2.2. Het dictum van het bestreden arrest houdt onder meer in:
"veroordeelt verdachte tot een gevangenisstraf voor de duur van 4 (vier) maanden;
bepaalt, dat de gevangenisstraf niet zal worden ten uitvoer gelegd, tenzij de rechter later anders mocht gelasten, op grond dat verdachte zich vóór het einde van een proeftijd van 3 (drie) jaren aan een strafbaar feit heeft schuldig gemaakt, dan wel de navolgende bijzondere voorwaarden niet heeft nageleefd;
stelt als bijzondere voorwaarde dat verdachte gedurende de proeftijd zich stelt onder het toezicht van Stichting Reclassering Nederland te Eindhoven en zich gedraagt naar de voorschriften en aanwijzingen, door deze instelling te geven in het reclasseringsbelang van verdachte;
geeft deze instelling opdracht de verdachte bij de naleving van de opgelegde voorwaarden hulp en steun te verlenen;
stelt voorts als bijzondere voorwaarde dat:
1. verdachte gedurende de proeftijd geen contact zal opnemen, zoeken of hebben - in welke vorm dan ook, ook niet via derden - met de in deze strafzaak genoemde en aan verdachte bekende, bij een algeheel contactverbod belanghebbende personen [betrokkene 1] en [betrokkene 2], een en ander met dien verstande dat onder dit contactverbod niet vallen contacten van of door tussenkomst van de advocaat van verdachte met genoemde personen;
2. verdachte gedurende de proeftijd zich niet zal ophouden in de [a-straat], de [b-straat] en de [c-straat] te [plaats]."

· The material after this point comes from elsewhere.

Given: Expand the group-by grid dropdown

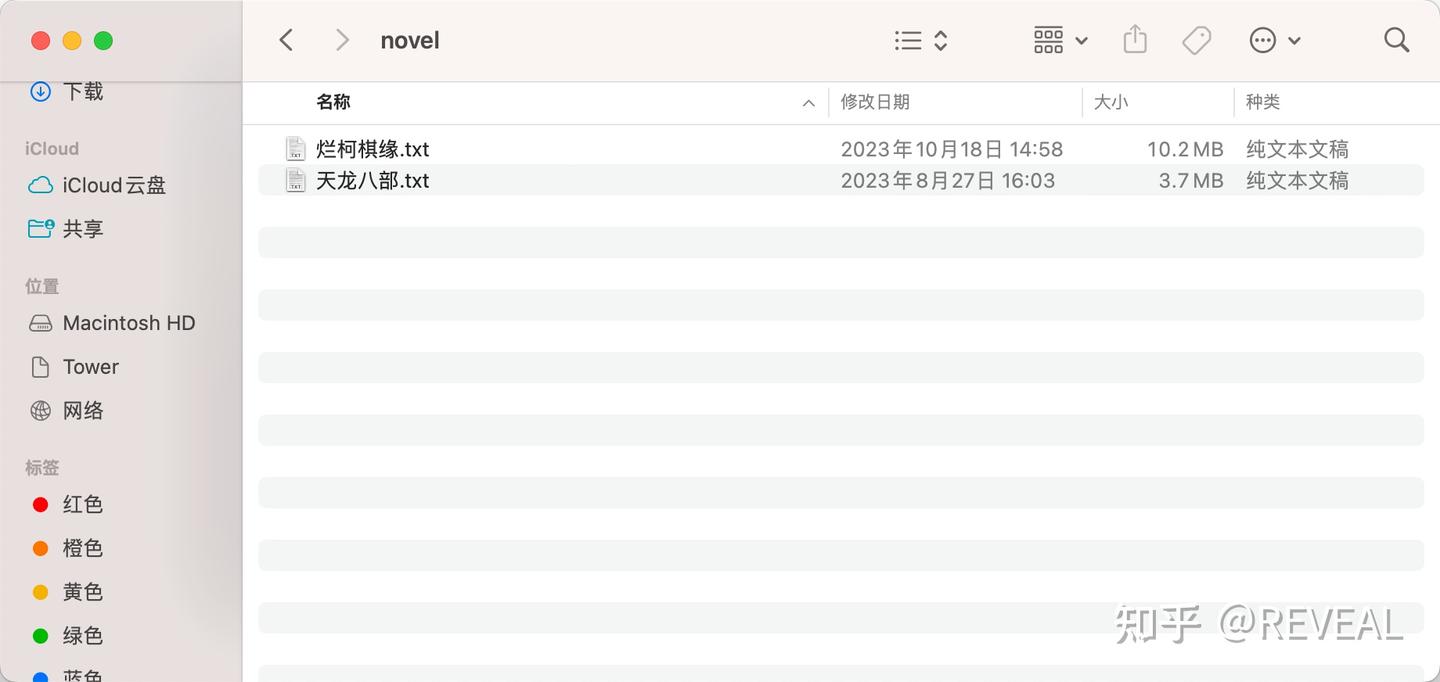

2.3. Het Hof heeft ten onrechte een proeftijd van drie jaren vastgesteld wat betreft de naleving van de algemene voorwaarde, nu de proeftijd ten aanzien van die voorwaarde - gelet op art. 14b, tweede lid (oud), in verbinding met art. 14c, eerste lid (oud), Sr - ten hoogste twee jaren kan bedragen. Voorts heeft het Hof op de gronden als vermeld in HR 30 oktober 2007, LJN BB3999, NJ 2008/146 ten onrechte een proeftijd van drie jaren vastgesteld wat betreft de naleving van de gestelde bijzondere voorwaarden. Het middel is terecht voorgesteld. De Hoge Raad zal deze misslag herstellen.
3. Beoordeling van het tweede middel
3.1. Het middel klaagt dat de redelijke termijn als bedoeld in art. 6, eerste lid, EVRM in de cassatiefase is overschreden omdat de stukken te laat door het Hof zijn ingezonden.

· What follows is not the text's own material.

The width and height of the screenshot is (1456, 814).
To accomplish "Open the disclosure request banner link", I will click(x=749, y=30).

3.2. Het middel is gegrond. Voorts doet de Hoge Raad uitspraak nadat meer dan twee jaren zijn verstreken na het instellen van het cassatieberoep. Een en ander brengt mee dat de redelijke termijn als bedoeld in art. 6, eerste lid, EVRM is overschreden. Dit moet leiden tot vermindering van de aan de verdachte opgelegde taakstraf van 160 uren, subsidiair 80 dagen hechtenis.
4. Beoordeling van het derde middel
Het middel kan niet tot cassatie leiden. Dit behoeft, gezien art. 81 RO, geen nadere motivering nu het middel niet noopt tot beantwoording van rechtsvragen in het belang van de rechtseenheid of de rechtsontwikkeling.
5. Slotsom
Nu de Hoge Raad geen grond aanwezig oordeelt waarop de bestreden uitspraak ambtshalve zou behoren te worden vernietigd, brengt hetgeen hiervoor is overwogen mee dat als volgt moet worden beslist.
6. Beslissing
De Hoge Raad:
vernietigt de bestreden uitspraak, doch uitsluitend ten aanzien van de vastgestelde proeftijd van drie jaren en het aantal uren te verrichten taakstraf en de duur van de vervangende hechtenis;
bepaalt dat de door het Hof opgelegde gevangenisstraf van vier maanden niet ten uitvoer zal worden gelegd, tenzij de rechter later anders mocht gelasten op de grond dat de verdachte zich vóór het einde van de proeftijd van twee jaren aan een strafbaar feit heeft schuldig gemaakt of de in de bestreden uitspraak omschreven bijzondere voorwaarden niet heeft nageleefd;
vermindert het aantal uren taakstraf en de duur van de vervangende hechtenis in die zin dat deze 152 uren, subsidiair 76 dagen hechtenis, bedraagt;
verwerpt het beroep voor het overige.
Dit arrest is gewezen door de vice-president A.J.A. van Dorst als voorzitter, en de raadsheren H.A.G. Splinter-van Kan en Y. Buruma, in bijzijn van de waarnemend griffier E. Schnetz, en uitgesproken op 24 januari 2012.